October 27, 2008 at 10:38 am (Fran Fried, Music, Reviews & Articles)

    

   

Written for the Waterbury Republican – Aug. 13, 1989 — by Fran Fried… 

 

New Album Grows Past the Pogues’ Newfound Popularity

The Pogues have been called everything from a Celtic band to the world’s best punk band. While, on the surface, they’ve purveyed the former over the years and done it well, their spirit has been well-planted in the latter, coming from the angry young streets of dirty old London, where the rebellion of a decade ago hasn’t died; it’s just regrouped or taken different forms.

Thus, keeping in that spirit, it was no surprise that these hell-may-care Englishmen with Irish roots began to grow away from the old sod stuff last year on If I Should Fall From Grace With God, one of this paper’s top 10 of ‘88. And their fourth and latest LP showcases a group which hasn’t let success or popularity get the best of their sense of reason – or stunt their further growth.

They set the tone for the LP with the instrumental opener, “Gridlock.” It’s almost a Part II of the brassy, cosmopolitan, art-deco/Celtic “Metropolis” off the last album, only the roots influences are gone. What we get is bongo fury and jazzy horns wrapped in a hectic swirl and a blaze of activity. Perfect.

But that’s not all that’s different. The group’s becoming more democratic in its old age; for the first time, other band members are speaking up on the vocal and writing ends, lending a bit more welcome variety to the record. Most notable is the work of Terry Woods. His straining desperation on “Young Ned of the Hill” is something not heard from this bunch before, a sharp departure from the time-honored rotgut voice and tongue-in-cheek of Shane MacGowan.

This doesn’t mean they’ve departed the tried-and-true Irish free-for-alls, though – not by a longshot.

“Cotton Fields” shuffles and shimmies on a gravelly MacGowan vocal bed, a sea shanty written on speed, or at least caffeine. “Down All the Days” features stirring instrumentals and emotions on a pop base. The Jem Finer-penned “Night Train to Lorca,” which lets the instruments best express the tinges of sadness, arrives low-key but has the impact of a punch to the midsection. And on “Boat Train” and Woods’ “Gortloney Rats,” there are the dizzying, reeling whirls of fun which were manifested last year on “Bottle of Smoke.” If you can’t get a rise out of these two songs, call a morgue.

There’s one problem, though, and it’s a glaring one, but one that can be easily corrected. For some inexplicable reason, the vocals are muffled, buried in Steve Lillywhite’s mix. MacGowan’s voice, especially on “Misty Morning, Albert Bridge,” “Down All the Days” and “Boat Train,” suffer the most. It’s a testament to the strength of the music and a source of frustration at the same time. It’s not the first time the veteran producer has worked with them (he handled the last album as well, with fine results), so why this happened is a mystery.
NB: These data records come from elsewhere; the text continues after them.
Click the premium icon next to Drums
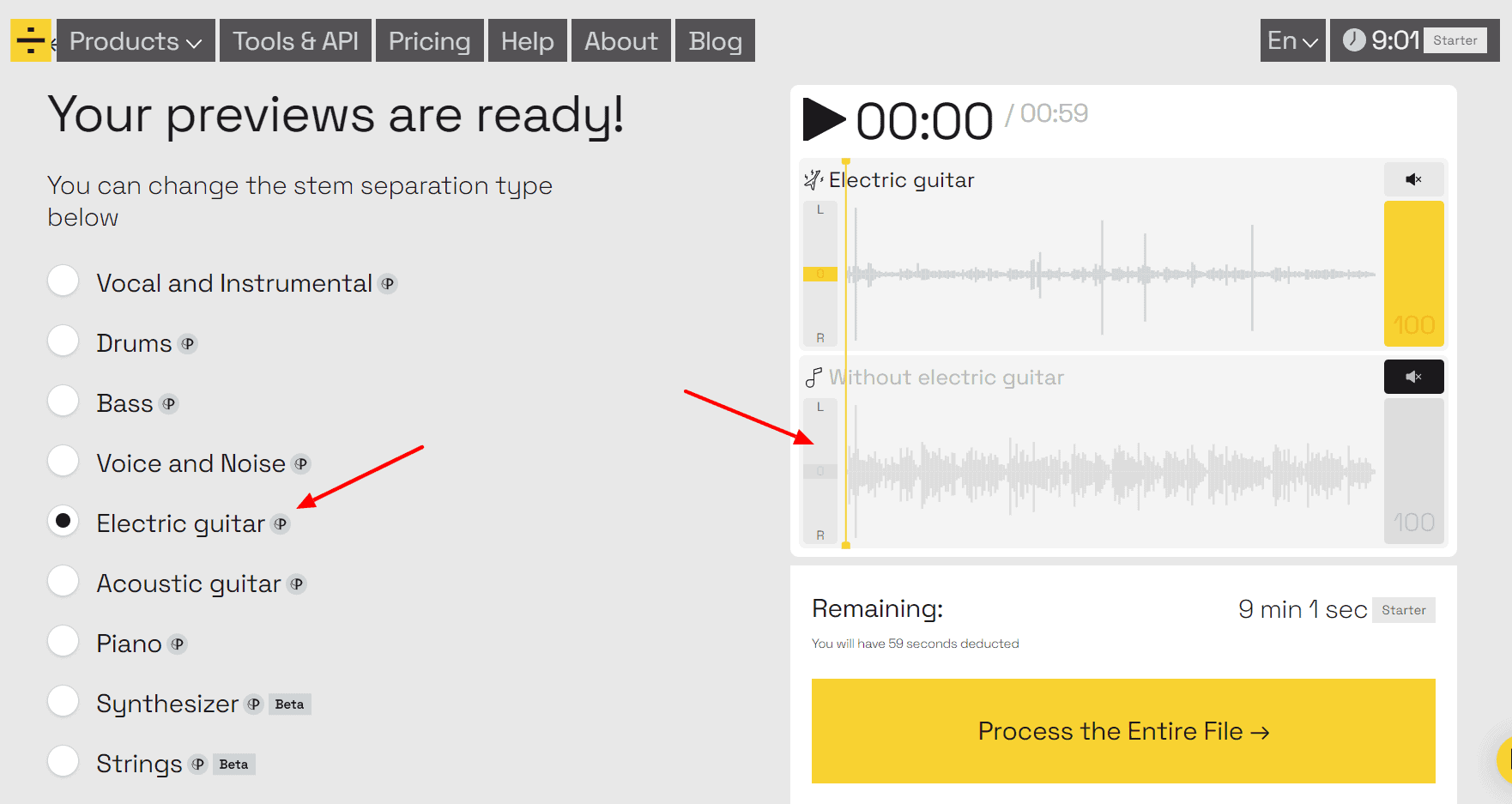 tap(188, 344)
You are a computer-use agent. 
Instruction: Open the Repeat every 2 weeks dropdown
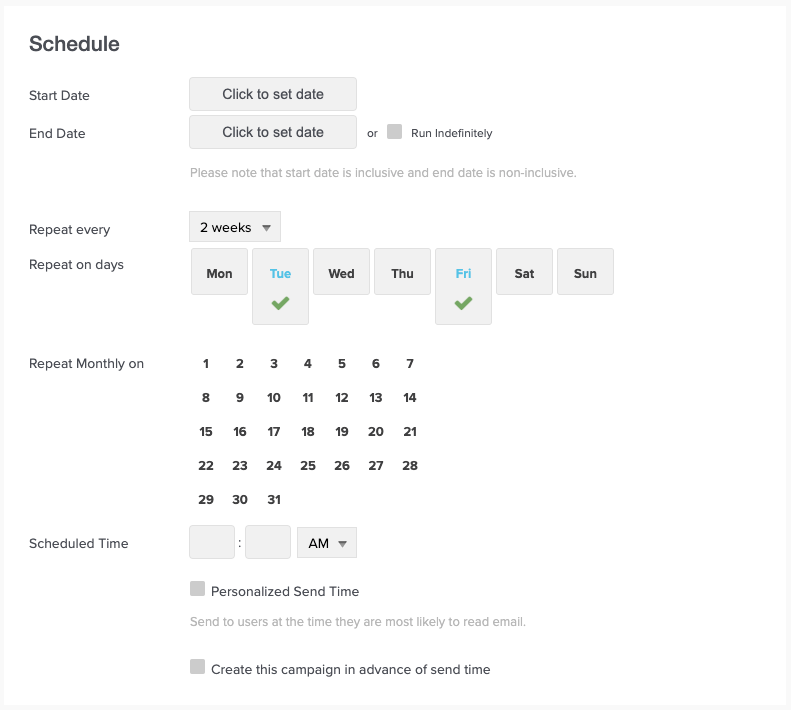[235, 227]
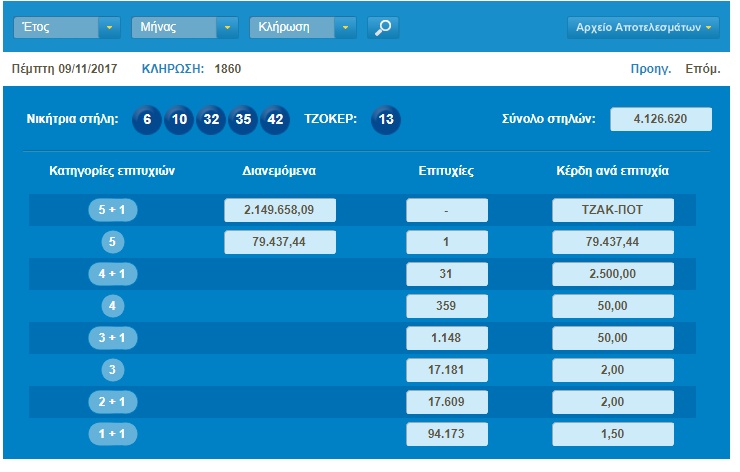The width and height of the screenshot is (740, 472).
Task: Select winning number ball 32
Action: coord(211,119)
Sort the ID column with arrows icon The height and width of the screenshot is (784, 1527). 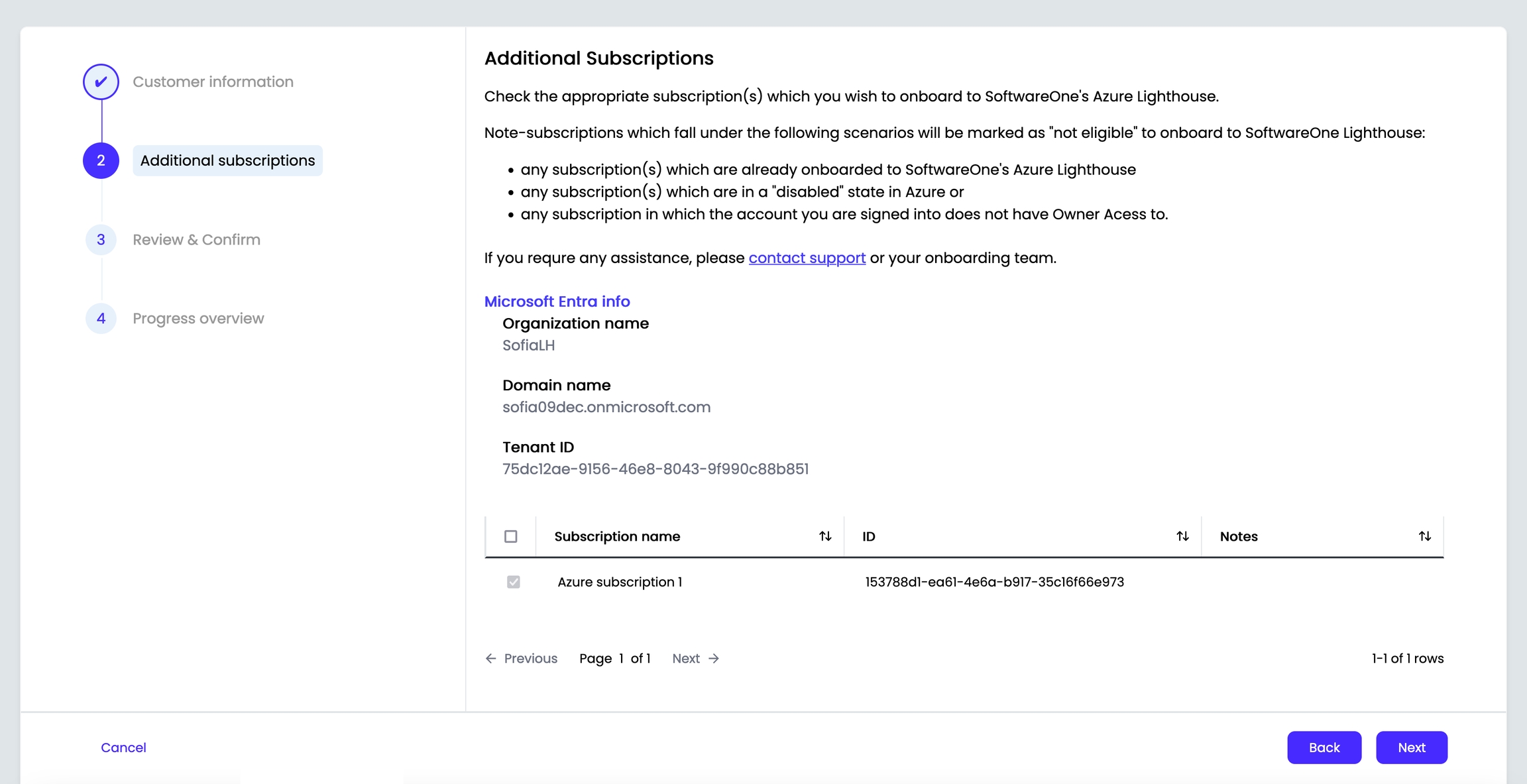point(1182,536)
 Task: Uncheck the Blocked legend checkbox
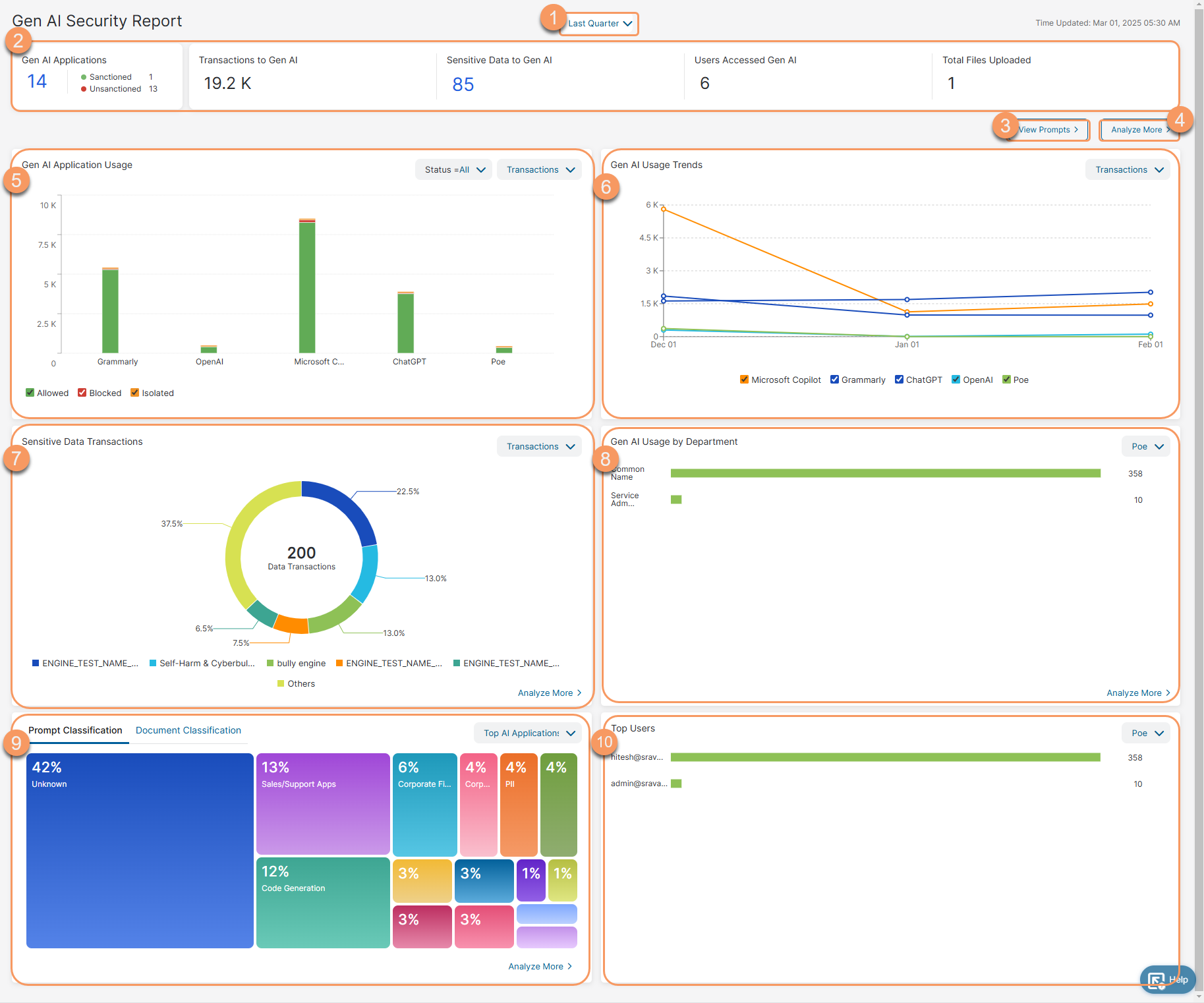[x=82, y=393]
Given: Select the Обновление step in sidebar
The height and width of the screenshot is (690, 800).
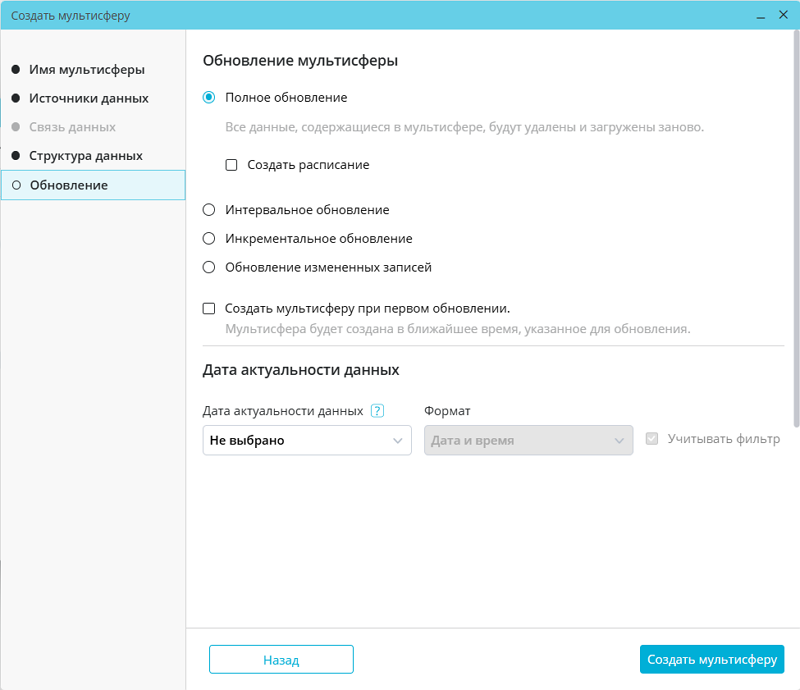Looking at the screenshot, I should coord(69,185).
“It’s a bit of a grower, this one and it’s a bit more confusing than our other records,” said Woods in the accompanying press release. He’s right. This is a group in transition to who knows what, but wherever they’re going, they’re doing it well.

Meanwhile, The Men They Couldn’t Hang, another mongrel mix of Britons (a Welshman, three Scots and a Yorkie) doing Celtic-rooted music, is also on its fourth album and after a bunch of stop-starts brought on by bad timing, they seem ready to bludgeon their way into your hearts as well.

They probably could have been about as popular now as The Pogues are now were it not for bad timing. Elvis Costello, who produced their first album, was introduced to the band by Pogues’ co-founder Philip Chevron. But all that aside finally, they’ve delivered some quality goods as well and are poised to pounce on America – with the grace of someone, anyone, in the radio industry with a good set of ears.

In all, they’re more straightforward, more overtly political than The Pogues; not as entertainingly fun, but well worth the money you would’ve spent on the next MTV band-to-come-along.

The ever-impassioned singing of Stefan Henry Cush drives the best of this lot along at a fiery pace. You can feel the back of his neck straining and turning red as he puts his all into the two best songs, the angry young football tale “Rosettes” and their immigrant song, “A Place in the Sun,” a nugget packed with adventure (a journey to Marseilles to make a living), hope, desperation and barbed pop.

They also convey well a working-class toughness, almost to the point of stealing some guttural “arrghs” from Van Morrison. Again, passion is the byword on “Rain, Steam & Speed,” as the song churns like a mighty steam engine. “Company Town” straddles gentle balladry, ruggedness and the viciousness of its lash at Margaret Thatcher. And “Lobotomy Gets ‘Em Home!,” their song about Frances Farmer, is hi-test Pogues Celtic cowpunk.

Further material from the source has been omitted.